Before The Flood is Leonardo DiCaprio's climate change passion project, directed by Fisher Stevens. The documentary aims to educate and open the discussion on how to fix one of the most pressing issues facing our planet. Distributed for free by National Geographic late last year, the film features an original score from an eccentric collaboration between composer duo Trent Reznor and Atticus Ross, Gustavo Santaolalla, and post-rock band Mogwai.
The unlikely collaboration began when Fisher Stevens asked Atticus Ross if he'd be interested in working on the film. He spoke to frequent partner Trent Reznor and together they worked on some ideas for the soundscape of the music. Having only two weeks to turn in a finished score, Reznor and Ross decided to ask some fellow musicians they admired to lend a helping hand. Enter Stanaolalla and band Mogwai. Most of the writing process would consist of Reznor and Ross writing a piece, sending it off to the others to build upon or destruct any way they liked, and them sending it back. Whether it be particular melodies or just chord changes, these composers would work off each others ideas to ultimately craft a cohesive sound that blends all their unique styles into one homogenous score.
The album consists of lengthy suites ranging anywhere between 5 and 10 minutes, totaling a whopping 97 minutes of music. As a pure listening experience, it suffers from such long freeform musical structures. However, most projects from Reznor and Ross are constructed in such a way, where broad strokes of music are written to then be edited and broken down to fit the flow of the film. Many of these cues are great standalone pieces of music. "Before The Flood" is the title track that encapsulates the tone of mood of the score. Those familiar with their work won't be surprised here. Minimalist electronic rhythms take center stage and are accented by Santaollala's guitar rhythms to create a low key yet propulsive track. Piano will occasionally breakthrough to add a touch of humanity, but the score as a whole largely stays under the radar.

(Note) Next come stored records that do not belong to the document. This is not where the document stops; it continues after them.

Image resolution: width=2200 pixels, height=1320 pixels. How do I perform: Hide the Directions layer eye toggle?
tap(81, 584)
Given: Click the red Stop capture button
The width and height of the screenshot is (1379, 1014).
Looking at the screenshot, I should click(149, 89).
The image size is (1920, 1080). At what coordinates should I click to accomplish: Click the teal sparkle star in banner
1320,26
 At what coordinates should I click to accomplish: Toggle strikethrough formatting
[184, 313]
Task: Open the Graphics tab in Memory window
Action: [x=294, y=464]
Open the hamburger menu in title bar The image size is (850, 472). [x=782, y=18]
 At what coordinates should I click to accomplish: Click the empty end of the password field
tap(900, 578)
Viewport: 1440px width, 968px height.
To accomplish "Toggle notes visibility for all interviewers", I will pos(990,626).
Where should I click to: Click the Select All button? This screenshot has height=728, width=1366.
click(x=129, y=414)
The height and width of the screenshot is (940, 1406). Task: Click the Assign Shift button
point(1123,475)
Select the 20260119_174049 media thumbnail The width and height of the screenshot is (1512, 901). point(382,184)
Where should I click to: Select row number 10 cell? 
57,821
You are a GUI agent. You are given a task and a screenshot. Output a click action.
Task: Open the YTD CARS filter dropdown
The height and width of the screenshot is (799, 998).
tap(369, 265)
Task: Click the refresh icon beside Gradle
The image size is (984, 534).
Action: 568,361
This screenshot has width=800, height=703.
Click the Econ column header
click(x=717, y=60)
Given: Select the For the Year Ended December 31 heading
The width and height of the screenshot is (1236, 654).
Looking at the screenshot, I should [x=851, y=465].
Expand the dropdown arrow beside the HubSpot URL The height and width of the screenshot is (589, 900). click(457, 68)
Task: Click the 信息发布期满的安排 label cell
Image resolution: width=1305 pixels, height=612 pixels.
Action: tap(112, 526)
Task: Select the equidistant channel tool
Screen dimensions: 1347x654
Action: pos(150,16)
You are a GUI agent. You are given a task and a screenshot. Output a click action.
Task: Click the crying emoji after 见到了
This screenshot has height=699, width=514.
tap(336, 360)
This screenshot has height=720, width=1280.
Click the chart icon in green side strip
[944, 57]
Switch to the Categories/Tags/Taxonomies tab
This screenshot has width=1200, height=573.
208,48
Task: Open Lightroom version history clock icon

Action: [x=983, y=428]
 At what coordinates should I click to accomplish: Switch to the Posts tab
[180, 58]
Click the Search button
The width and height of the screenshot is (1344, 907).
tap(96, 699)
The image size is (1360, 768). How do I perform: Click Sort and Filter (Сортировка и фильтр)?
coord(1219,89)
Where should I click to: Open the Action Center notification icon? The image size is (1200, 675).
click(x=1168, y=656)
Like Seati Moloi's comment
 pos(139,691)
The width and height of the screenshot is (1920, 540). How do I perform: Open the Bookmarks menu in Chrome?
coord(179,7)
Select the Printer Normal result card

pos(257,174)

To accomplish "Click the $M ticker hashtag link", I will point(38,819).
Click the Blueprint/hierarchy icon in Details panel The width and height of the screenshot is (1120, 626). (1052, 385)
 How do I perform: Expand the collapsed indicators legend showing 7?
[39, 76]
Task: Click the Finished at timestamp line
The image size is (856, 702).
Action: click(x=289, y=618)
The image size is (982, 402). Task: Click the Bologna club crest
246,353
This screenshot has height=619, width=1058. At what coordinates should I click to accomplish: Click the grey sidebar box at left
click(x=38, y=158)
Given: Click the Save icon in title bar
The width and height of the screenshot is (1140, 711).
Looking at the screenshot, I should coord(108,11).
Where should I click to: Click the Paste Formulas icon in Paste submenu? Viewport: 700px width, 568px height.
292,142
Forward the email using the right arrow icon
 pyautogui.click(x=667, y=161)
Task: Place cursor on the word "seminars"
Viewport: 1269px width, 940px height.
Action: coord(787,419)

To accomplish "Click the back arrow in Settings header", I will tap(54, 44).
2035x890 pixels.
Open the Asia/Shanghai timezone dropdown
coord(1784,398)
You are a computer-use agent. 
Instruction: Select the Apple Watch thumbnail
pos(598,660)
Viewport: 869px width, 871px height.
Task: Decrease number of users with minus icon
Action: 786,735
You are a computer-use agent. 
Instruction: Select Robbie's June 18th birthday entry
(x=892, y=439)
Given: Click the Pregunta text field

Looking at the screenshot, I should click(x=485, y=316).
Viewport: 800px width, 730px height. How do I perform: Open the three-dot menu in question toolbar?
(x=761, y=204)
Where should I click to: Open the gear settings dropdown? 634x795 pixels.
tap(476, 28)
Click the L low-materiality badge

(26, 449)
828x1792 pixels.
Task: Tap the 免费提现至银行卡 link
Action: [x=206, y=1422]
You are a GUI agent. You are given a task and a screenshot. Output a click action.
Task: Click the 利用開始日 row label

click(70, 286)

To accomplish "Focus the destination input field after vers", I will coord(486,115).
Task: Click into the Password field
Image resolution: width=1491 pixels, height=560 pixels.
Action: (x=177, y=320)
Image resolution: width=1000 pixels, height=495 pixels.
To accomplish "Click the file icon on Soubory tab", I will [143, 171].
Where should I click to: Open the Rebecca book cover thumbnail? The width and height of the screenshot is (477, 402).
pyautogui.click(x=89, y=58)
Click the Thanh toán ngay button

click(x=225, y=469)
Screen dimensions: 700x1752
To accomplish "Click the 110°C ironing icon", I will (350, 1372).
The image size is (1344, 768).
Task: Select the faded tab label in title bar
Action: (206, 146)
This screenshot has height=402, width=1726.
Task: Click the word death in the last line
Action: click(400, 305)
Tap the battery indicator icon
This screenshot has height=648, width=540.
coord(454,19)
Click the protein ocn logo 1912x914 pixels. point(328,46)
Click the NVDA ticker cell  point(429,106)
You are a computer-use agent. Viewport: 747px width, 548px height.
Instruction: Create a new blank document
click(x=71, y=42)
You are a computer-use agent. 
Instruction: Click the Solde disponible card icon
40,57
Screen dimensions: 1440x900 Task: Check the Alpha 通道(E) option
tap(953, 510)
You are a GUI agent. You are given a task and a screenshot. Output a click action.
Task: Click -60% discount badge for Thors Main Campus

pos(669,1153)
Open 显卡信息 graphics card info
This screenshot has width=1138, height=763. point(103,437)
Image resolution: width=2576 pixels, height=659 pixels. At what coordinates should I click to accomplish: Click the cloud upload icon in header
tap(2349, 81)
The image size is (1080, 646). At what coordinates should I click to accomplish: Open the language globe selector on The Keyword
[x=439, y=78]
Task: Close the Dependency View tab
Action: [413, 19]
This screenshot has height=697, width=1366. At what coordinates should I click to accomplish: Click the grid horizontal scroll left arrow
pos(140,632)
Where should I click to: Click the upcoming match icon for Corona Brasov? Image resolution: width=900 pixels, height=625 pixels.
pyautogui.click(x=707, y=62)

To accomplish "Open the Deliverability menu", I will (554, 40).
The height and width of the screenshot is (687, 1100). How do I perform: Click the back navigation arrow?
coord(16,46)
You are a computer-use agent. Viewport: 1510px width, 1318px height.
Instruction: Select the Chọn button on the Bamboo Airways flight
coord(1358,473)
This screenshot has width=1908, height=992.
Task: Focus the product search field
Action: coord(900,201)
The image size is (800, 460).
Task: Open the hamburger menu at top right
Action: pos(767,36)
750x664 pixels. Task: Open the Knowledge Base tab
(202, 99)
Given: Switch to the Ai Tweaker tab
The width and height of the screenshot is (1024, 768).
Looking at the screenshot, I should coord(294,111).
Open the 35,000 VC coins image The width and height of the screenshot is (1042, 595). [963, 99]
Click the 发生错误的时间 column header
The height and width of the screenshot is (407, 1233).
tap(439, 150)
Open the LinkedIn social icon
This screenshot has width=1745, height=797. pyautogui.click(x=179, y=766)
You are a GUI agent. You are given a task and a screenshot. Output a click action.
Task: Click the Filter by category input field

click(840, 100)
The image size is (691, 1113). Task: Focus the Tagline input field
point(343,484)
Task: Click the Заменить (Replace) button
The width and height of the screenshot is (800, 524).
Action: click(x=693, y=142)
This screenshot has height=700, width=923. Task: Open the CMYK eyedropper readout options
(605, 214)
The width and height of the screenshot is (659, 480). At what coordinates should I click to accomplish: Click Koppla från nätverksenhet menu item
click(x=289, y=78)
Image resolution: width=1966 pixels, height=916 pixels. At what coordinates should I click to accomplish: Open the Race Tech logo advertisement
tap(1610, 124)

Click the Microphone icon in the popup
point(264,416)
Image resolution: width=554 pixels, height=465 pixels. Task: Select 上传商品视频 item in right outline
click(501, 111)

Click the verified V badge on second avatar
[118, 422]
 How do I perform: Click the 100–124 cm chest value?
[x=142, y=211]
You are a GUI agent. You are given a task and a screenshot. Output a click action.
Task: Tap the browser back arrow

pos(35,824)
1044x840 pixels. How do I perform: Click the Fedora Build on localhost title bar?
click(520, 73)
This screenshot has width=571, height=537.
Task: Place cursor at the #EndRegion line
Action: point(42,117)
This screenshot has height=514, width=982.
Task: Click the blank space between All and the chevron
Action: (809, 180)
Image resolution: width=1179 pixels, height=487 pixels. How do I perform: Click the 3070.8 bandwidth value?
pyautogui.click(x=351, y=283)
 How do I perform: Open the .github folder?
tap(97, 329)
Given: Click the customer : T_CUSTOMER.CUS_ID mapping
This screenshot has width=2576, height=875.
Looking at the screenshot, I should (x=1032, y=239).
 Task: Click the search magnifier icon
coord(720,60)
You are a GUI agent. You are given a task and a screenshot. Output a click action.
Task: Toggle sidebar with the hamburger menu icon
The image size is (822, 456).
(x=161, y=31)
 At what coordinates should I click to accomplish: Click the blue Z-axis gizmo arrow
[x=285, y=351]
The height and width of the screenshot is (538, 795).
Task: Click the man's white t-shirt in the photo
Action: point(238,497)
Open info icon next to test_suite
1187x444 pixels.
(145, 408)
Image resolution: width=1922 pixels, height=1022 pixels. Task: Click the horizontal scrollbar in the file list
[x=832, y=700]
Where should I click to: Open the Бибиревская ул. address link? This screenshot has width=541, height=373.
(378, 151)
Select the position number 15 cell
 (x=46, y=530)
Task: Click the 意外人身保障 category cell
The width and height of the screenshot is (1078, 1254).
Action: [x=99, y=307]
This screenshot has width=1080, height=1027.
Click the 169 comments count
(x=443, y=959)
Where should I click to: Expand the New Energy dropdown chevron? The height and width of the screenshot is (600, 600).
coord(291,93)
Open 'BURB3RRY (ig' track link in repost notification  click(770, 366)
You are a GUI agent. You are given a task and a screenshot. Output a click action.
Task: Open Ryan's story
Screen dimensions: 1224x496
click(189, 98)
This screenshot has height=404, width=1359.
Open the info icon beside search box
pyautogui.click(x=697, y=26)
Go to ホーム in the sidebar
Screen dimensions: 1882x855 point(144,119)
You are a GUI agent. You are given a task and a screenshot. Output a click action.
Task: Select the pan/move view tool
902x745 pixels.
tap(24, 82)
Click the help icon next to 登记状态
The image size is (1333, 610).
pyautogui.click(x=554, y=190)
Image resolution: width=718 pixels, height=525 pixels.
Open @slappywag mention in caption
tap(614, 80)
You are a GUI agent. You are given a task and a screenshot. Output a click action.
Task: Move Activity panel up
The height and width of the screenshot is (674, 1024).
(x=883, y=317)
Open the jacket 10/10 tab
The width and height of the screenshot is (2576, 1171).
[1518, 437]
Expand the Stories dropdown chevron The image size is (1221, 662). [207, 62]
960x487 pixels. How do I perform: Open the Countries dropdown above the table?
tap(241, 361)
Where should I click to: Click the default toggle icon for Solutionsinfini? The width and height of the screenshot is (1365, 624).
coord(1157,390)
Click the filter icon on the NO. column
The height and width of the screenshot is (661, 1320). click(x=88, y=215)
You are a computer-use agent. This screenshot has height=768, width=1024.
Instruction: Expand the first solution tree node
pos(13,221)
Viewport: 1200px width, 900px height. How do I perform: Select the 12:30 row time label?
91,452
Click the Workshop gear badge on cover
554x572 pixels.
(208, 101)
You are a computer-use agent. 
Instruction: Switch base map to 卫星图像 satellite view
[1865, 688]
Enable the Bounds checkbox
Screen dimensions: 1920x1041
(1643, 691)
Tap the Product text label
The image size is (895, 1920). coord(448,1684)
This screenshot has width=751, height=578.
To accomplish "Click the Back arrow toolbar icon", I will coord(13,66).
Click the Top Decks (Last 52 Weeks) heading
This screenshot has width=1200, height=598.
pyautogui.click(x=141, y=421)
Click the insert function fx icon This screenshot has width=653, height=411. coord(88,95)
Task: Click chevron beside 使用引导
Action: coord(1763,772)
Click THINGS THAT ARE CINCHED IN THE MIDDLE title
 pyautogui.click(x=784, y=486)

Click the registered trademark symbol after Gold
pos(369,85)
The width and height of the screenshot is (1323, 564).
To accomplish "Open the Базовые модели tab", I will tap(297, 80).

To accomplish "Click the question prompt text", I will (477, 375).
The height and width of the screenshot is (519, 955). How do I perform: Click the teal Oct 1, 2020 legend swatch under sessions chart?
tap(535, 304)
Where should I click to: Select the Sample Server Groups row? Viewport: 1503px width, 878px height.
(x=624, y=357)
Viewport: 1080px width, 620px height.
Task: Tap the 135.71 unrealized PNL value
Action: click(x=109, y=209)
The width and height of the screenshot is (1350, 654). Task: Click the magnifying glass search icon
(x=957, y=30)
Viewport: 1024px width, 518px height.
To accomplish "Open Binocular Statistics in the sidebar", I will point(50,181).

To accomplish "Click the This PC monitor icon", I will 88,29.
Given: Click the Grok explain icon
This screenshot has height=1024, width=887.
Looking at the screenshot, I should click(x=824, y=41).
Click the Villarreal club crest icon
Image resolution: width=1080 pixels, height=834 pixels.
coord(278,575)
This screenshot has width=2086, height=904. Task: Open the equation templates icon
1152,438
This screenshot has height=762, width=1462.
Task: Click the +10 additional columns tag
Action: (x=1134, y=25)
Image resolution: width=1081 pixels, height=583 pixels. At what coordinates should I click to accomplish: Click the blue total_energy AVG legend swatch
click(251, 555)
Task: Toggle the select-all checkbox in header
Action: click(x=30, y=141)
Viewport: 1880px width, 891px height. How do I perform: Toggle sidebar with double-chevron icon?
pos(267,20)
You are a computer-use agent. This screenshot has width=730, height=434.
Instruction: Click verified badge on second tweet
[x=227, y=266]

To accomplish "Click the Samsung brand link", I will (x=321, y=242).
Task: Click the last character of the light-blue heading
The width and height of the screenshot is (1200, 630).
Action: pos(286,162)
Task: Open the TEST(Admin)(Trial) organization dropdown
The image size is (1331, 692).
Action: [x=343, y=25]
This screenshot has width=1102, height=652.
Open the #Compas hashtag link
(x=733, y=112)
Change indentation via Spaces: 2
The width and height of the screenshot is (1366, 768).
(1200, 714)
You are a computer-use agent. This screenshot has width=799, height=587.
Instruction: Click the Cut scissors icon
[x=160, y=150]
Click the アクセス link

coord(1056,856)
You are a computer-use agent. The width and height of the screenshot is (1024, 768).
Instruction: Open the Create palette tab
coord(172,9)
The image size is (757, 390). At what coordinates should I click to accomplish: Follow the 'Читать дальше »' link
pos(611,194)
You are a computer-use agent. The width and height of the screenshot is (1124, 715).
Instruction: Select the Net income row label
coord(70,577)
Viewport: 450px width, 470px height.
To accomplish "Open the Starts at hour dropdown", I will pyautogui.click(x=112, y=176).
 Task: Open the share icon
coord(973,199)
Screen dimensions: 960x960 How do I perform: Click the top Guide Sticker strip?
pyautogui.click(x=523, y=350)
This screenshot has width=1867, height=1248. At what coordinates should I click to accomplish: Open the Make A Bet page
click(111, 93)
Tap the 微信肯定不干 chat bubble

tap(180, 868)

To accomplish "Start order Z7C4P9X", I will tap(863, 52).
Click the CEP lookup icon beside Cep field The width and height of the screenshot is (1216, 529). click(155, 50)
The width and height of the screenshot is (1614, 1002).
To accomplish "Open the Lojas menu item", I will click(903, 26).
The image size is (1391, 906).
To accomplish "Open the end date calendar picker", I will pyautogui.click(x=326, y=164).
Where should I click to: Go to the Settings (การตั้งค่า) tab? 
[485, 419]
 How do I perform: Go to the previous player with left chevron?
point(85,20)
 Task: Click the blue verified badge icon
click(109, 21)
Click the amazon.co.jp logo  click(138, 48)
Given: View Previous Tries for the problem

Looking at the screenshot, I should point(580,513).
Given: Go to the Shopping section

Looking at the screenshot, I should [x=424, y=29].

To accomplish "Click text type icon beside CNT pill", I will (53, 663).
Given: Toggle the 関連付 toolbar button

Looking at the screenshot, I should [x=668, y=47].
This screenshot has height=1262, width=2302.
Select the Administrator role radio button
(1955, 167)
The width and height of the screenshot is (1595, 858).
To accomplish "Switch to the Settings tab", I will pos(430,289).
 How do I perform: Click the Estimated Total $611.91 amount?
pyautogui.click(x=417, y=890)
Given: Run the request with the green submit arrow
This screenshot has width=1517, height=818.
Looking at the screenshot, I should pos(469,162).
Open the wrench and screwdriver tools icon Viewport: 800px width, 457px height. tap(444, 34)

Before The Flood works beautifully as an atmospheric concept album, with engaging rhythms and a nice blend of different musical personalities to keep it interesting. However, it never feels like a complete experience. The writing process did not allow room for a traditional narrative structure to shape the music into something more than just an open-ended stream of consciousness. It feels lacking in this regard despite the great ideas that can be found within its wealth of music. Perhaps an abridged sampling would better suit the listening experience.